Last week during my Saturday tee time, we were stuck behind a two-some on every hole. The backup would even pile up from time to time. It was clear they were new to the game, but in my opinion that’s not always the best excuse for some on course behaviors that hold up the groups behind them. Below you will find tips for improving pace of play, a few preached by my first golf coach, and others that I have been taught over the years.

  1. Always have the forward group in sight

To ensure you’re keeping good pace, make sure you can always see the group ahead of you. If they are in the fairway, you should be ready on the tee. If they are on the green, you should be ready to approach the green. Obviously be aware of the distance between you, you do not want to constantly be yelling FORE or have the forward group fear you will hit them, but use your best judgment to keep a good distance for pace.

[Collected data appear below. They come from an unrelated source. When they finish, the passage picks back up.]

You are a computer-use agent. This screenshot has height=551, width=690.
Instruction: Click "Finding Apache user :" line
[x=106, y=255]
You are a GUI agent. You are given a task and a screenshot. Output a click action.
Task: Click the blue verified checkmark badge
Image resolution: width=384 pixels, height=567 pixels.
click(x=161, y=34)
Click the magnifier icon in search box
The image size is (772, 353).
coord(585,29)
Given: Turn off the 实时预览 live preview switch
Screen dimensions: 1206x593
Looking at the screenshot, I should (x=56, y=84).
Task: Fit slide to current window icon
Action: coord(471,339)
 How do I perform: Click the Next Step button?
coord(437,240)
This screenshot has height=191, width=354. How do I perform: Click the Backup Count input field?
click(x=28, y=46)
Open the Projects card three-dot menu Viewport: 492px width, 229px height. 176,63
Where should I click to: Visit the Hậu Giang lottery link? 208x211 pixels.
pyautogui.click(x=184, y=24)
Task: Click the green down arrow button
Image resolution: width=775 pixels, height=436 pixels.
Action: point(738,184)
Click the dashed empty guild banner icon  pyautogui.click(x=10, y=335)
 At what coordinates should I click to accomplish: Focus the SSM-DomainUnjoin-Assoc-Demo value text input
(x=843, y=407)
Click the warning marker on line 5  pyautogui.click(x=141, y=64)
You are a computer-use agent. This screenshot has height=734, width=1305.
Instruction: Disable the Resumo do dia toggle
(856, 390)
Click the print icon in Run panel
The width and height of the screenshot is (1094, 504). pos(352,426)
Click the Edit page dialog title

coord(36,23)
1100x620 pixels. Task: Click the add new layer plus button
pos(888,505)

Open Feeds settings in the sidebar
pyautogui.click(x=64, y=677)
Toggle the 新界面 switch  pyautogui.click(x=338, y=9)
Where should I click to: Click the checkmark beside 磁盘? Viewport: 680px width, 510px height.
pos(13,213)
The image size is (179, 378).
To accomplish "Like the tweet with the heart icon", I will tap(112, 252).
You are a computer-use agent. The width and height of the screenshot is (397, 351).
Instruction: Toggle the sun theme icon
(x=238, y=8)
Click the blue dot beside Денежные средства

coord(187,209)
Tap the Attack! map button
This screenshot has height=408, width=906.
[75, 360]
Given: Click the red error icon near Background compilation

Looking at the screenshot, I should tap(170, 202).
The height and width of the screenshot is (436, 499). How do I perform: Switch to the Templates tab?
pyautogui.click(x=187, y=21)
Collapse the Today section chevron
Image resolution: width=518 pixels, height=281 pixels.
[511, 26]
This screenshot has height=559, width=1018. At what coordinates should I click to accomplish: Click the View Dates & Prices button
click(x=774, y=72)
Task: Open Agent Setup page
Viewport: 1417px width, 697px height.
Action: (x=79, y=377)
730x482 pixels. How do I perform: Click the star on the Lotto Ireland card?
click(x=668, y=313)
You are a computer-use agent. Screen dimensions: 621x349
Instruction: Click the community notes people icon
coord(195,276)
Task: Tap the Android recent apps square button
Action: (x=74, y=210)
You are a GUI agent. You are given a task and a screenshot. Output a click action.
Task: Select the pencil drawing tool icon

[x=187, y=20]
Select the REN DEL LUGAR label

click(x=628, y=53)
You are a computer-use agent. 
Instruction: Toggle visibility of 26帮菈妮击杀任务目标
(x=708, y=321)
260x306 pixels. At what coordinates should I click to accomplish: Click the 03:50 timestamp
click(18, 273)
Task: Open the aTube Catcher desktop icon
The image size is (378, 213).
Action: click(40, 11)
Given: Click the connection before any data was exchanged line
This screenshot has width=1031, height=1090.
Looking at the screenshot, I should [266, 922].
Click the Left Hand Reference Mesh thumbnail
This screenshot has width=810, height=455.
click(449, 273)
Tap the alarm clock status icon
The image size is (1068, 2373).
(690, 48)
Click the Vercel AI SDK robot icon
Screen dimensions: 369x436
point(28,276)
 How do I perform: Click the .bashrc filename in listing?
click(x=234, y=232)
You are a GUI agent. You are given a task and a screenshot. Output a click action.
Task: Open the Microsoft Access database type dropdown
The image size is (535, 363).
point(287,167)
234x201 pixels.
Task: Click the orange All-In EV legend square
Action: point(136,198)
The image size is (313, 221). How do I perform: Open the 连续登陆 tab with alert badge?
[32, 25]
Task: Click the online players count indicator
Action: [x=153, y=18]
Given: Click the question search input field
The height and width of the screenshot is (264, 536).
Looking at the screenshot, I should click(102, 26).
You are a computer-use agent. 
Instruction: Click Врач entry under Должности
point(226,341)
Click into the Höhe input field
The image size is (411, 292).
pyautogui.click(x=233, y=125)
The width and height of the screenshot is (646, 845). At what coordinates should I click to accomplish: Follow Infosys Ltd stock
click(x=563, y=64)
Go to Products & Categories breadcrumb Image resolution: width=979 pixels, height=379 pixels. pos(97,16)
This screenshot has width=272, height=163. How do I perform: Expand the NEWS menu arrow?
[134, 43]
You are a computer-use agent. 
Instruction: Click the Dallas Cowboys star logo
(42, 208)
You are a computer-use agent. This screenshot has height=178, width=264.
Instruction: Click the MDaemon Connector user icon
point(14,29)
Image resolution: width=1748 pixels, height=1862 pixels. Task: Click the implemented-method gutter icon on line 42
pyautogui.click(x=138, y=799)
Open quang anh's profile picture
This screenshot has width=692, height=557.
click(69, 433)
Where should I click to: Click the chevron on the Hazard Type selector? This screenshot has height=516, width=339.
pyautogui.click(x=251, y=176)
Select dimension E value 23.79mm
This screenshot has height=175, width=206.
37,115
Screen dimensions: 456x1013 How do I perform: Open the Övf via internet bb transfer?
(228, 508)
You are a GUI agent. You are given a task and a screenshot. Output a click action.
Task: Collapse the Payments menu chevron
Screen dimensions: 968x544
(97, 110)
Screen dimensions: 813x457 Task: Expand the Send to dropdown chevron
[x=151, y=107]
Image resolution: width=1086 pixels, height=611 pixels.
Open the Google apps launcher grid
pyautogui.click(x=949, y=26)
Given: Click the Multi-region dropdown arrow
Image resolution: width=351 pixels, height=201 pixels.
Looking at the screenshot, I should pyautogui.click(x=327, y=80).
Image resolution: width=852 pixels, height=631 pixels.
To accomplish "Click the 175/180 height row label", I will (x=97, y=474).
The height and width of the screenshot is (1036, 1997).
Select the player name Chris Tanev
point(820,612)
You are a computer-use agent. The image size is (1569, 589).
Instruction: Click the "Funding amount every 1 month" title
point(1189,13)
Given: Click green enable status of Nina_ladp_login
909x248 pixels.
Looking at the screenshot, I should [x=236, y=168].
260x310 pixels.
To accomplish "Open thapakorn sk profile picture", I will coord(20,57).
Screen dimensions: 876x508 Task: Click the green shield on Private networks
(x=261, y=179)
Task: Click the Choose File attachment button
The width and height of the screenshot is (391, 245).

  1. Finish the scorecards on the next tee so you can clear the green for the next group

Nothing bothered me more than when the slow group ahead of us stopped to record their scores on the green before putting the pin back in. As if they weren’t already taking plenty of time, it was simply rude for them to stand on the green with groups behind them visibly waiting to approach. The biggest way to avoid backup on the greens is to record scores on your way to the next tee, or while other members in your group are teeing off on the next hole to avoid a cluster on the green.

  1. Play ready golf

You’ve probably heard this concept before, but really it means not only being ready for each shot before you approach it, but taking shots even if you are not the furthest away. It also means preparing for your shots as the other is playing their ball. In a sense, it means when it is your turn, be ready to hit.

  1. Keep your things organized for a faster round

Easy to access tees, balls, divot tools, and gloves is the best way to not get held up on the course. I recommend a push cart with easy access storage, putting your necessities into the cart cubbies, or even just organizing your golf bag to know where everything is when you may need it!

How a Team Titleist Member has organized their bag (Titleist)
  1. Fix and fill your own divots and maybe one or two more

If we each spend those few seconds cleaning up the fairways and greens, its less likely someone behind us encounters those poor conditions. Filling in divots on the fairways takes just a few seconds to pour the sand or replace the sod. This will keep groups behind you from tough landing areas and from feeling the need to repair it themselves. Same goes for on the green. Everyone is always looking for the perfect smooth roll on their ball, and fixing ball marks that you made and maybe one extra can go a long way in keeping the greens nice.

  1. Warm up and prepare for the first tee BEFORE your tee time.

This one is big for me. Your tee time is not the time to start warming up or start making your way to the tee box. It means you should be off and swinging. The easiest way to ensure that you are not behind is to give yourself extra time. You shouldn’t be rolling into the parking lot and checking in with just 10 minutes to spare, but instead make sure you have time to practice a few putts before making it to the tee. Your warmup routine is also something to be conducted before making it onto the tee, especially considering there are so many good places on the course to warmup effectively for your game.